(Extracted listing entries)

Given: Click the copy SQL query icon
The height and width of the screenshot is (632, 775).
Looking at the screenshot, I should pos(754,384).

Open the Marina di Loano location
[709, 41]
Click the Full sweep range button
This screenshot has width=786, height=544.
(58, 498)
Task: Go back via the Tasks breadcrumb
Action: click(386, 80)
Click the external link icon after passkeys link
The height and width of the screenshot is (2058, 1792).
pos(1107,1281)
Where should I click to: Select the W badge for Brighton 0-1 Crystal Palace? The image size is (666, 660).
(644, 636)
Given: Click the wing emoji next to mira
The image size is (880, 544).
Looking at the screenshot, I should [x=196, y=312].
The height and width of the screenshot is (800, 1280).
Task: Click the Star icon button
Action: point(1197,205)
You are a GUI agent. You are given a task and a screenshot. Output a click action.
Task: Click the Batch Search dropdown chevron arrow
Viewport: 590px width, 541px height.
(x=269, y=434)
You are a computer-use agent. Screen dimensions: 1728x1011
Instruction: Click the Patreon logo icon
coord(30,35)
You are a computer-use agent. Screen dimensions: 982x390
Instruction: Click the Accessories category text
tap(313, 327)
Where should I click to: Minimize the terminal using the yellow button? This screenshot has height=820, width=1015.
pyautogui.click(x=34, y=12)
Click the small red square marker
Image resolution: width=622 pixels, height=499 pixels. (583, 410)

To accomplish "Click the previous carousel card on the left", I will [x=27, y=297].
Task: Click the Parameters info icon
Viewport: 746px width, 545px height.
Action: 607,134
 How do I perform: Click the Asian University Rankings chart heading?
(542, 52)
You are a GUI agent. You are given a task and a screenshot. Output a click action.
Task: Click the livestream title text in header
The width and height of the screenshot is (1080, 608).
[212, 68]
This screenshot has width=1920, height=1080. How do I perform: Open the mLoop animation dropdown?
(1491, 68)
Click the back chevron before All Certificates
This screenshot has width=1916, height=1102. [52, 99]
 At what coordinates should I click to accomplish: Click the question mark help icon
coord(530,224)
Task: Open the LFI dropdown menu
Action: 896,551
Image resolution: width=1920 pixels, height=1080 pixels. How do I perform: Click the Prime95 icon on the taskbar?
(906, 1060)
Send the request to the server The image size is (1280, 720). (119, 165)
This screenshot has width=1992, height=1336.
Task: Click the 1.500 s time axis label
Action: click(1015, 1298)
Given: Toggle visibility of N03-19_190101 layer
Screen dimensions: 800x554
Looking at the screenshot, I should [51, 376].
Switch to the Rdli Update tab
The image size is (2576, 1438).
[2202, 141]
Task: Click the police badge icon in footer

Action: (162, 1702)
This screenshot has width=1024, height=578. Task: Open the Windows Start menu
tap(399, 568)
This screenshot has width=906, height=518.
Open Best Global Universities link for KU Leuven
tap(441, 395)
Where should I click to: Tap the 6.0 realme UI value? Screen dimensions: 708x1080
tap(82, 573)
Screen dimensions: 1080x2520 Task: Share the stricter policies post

Written exercise
Retype the lines of the listing verbatim, starting at the line that contains "Where should I click to: Minimize" and ending after the line that contains "tap(441, 395)".

Written answer
Where should I click to: Minimize the terminal using the yellow button? This screenshot has height=820, width=1015.
pyautogui.click(x=34, y=12)
Click the small red square marker
Image resolution: width=622 pixels, height=499 pixels. (583, 410)

To accomplish "Click the previous carousel card on the left", I will [x=27, y=297].
Task: Click the Parameters info icon
Viewport: 746px width, 545px height.
Action: 607,134
 How do I perform: Click the Asian University Rankings chart heading?
(542, 52)
You are a GUI agent. You are given a task and a screenshot. Output a click action.
Task: Click the livestream title text in header
The width and height of the screenshot is (1080, 608).
[212, 68]
This screenshot has width=1920, height=1080. How do I perform: Open the mLoop animation dropdown?
(1491, 68)
Click the back chevron before All Certificates
This screenshot has width=1916, height=1102. [52, 99]
 At what coordinates should I click to accomplish: Click the question mark help icon
coord(530,224)
Task: Open the LFI dropdown menu
Action: 896,551
Image resolution: width=1920 pixels, height=1080 pixels. How do I perform: Click the Prime95 icon on the taskbar?
(906, 1060)
Send the request to the server The image size is (1280, 720). (119, 165)
This screenshot has width=1992, height=1336.
Task: Click the 1.500 s time axis label
Action: click(1015, 1298)
Given: Toggle visibility of N03-19_190101 layer
Screen dimensions: 800x554
Looking at the screenshot, I should [51, 376].
Switch to the Rdli Update tab
The image size is (2576, 1438).
[2202, 141]
Task: Click the police badge icon in footer

Action: (162, 1702)
This screenshot has width=1024, height=578. Task: Open the Windows Start menu
tap(399, 568)
This screenshot has width=906, height=518.
Open Best Global Universities link for KU Leuven
tap(441, 395)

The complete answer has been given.